ABOUT THIS TASK
The entries below must be returned exactly as they stand.

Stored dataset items
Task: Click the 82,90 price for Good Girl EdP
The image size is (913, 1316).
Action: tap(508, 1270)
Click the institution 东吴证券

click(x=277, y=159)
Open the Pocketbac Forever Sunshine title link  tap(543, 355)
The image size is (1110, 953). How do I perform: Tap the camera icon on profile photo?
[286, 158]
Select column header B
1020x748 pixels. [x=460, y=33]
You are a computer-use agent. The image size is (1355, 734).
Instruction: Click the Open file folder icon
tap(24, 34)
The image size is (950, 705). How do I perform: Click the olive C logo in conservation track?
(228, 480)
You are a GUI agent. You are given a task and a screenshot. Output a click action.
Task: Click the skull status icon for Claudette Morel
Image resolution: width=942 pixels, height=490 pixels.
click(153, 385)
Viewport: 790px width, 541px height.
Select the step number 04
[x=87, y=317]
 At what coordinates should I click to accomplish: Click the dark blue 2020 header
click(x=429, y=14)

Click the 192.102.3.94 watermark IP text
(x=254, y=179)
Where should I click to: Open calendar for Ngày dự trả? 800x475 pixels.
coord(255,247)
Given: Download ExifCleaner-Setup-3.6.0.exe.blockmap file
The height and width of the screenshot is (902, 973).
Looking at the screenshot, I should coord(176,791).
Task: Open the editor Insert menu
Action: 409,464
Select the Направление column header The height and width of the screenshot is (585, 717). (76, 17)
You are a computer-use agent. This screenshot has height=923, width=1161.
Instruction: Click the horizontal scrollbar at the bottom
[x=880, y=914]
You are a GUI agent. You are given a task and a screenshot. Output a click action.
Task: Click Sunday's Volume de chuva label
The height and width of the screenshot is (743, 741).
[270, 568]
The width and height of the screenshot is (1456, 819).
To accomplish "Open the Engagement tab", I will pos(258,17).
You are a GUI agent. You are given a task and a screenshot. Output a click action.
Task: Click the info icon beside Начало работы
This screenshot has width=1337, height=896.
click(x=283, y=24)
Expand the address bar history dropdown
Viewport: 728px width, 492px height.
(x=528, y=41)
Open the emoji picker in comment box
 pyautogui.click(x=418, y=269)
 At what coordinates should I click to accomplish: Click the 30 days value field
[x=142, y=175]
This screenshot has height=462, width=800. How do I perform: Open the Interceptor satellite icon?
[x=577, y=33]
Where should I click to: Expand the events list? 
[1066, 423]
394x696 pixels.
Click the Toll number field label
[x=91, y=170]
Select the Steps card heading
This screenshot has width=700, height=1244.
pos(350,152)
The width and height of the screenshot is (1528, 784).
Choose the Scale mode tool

ANSWER BOX
Task: Click the 82,90 price for Good Girl EdP
The image size is (913, 1316).
Action: tap(508, 1270)
Click the institution 东吴证券

click(x=277, y=159)
Open the Pocketbac Forever Sunshine title link  tap(543, 355)
The image size is (1110, 953). How do I perform: Tap the camera icon on profile photo?
[286, 158]
Select column header B
1020x748 pixels. [x=460, y=33]
You are a computer-use agent. The image size is (1355, 734).
Instruction: Click the Open file folder icon
tap(24, 34)
The image size is (950, 705). How do I perform: Click the olive C logo in conservation track?
(228, 480)
You are a GUI agent. You are given a task and a screenshot. Output a click action.
Task: Click the skull status icon for Claudette Morel
Image resolution: width=942 pixels, height=490 pixels.
click(153, 385)
Viewport: 790px width, 541px height.
Select the step number 04
[x=87, y=317]
 At what coordinates should I click to accomplish: Click the dark blue 2020 header
click(x=429, y=14)

Click the 192.102.3.94 watermark IP text
(x=254, y=179)
Where should I click to: Open calendar for Ngày dự trả? 800x475 pixels.
coord(255,247)
Given: Download ExifCleaner-Setup-3.6.0.exe.blockmap file
The height and width of the screenshot is (902, 973).
Looking at the screenshot, I should coord(176,791).
Task: Open the editor Insert menu
Action: 409,464
Select the Направление column header The height and width of the screenshot is (585, 717). (76, 17)
You are a computer-use agent. This screenshot has height=923, width=1161.
Instruction: Click the horizontal scrollbar at the bottom
[x=880, y=914]
You are a GUI agent. You are given a task and a screenshot. Output a click action.
Task: Click Sunday's Volume de chuva label
The height and width of the screenshot is (743, 741).
[270, 568]
The width and height of the screenshot is (1456, 819).
To accomplish "Open the Engagement tab", I will pos(258,17).
You are a GUI agent. You are given a task and a screenshot. Output a click action.
Task: Click the info icon beside Начало работы
This screenshot has width=1337, height=896.
click(x=283, y=24)
Expand the address bar history dropdown
Viewport: 728px width, 492px height.
(x=528, y=41)
Open the emoji picker in comment box
 pyautogui.click(x=418, y=269)
 At what coordinates should I click to accomplish: Click the 30 days value field
[x=142, y=175]
This screenshot has height=462, width=800. How do I perform: Open the Interceptor satellite icon?
[x=577, y=33]
Where should I click to: Expand the events list? 
[1066, 423]
394x696 pixels.
Click the Toll number field label
[x=91, y=170]
Select the Steps card heading
This screenshot has width=700, height=1244.
pos(350,152)
The width and height of the screenshot is (1528, 784).
Choose the Scale mode tool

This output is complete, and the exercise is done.